High-Tech Bridge Security Research Lab discovered an XSS vulnerability in Revive Adserver (formerly known as OpenX Source), which can be exploited to perform Cross-Site Scripting attacks against authenticated users and administrators of the vulnerable application leading to total compromise of the Ads platform.

The vulnerability allows to steal cookies, sessions and credentials stored in the browser, as well as to perform more complicated attacks such as phishing and drive-by attacks.

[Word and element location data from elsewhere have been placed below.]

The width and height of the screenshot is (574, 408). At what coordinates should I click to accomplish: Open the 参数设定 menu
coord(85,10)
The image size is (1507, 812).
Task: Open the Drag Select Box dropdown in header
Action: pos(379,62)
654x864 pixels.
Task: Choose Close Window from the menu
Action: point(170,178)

1. Cross-Site Scripting (XSS) in Revive Adserver: CVE-2014-8793

1.1 Input passed via the “refresh_page” HTTP GET parameter to “/www/admin/report-generate.php” script is not properly sanitised before being returned to the user. A remote attacker can trick a logged-in user or administrator to open a specially crafted link and execute arbitrary HTML and script code in browser in context of the vulnerable website.

The exploitation example below will show a pop-up window with “ImmuniWeb” word inside after user clicks on the following link:

http://[host]/www/admin/report-generate.php?submit_type=change&refresh_page= %3C/script%3E%3Cscript%3Ealert%28%27ImmuniWeb%27%29;%3C/script%3E

The registration is not available, only website administrator can add new users.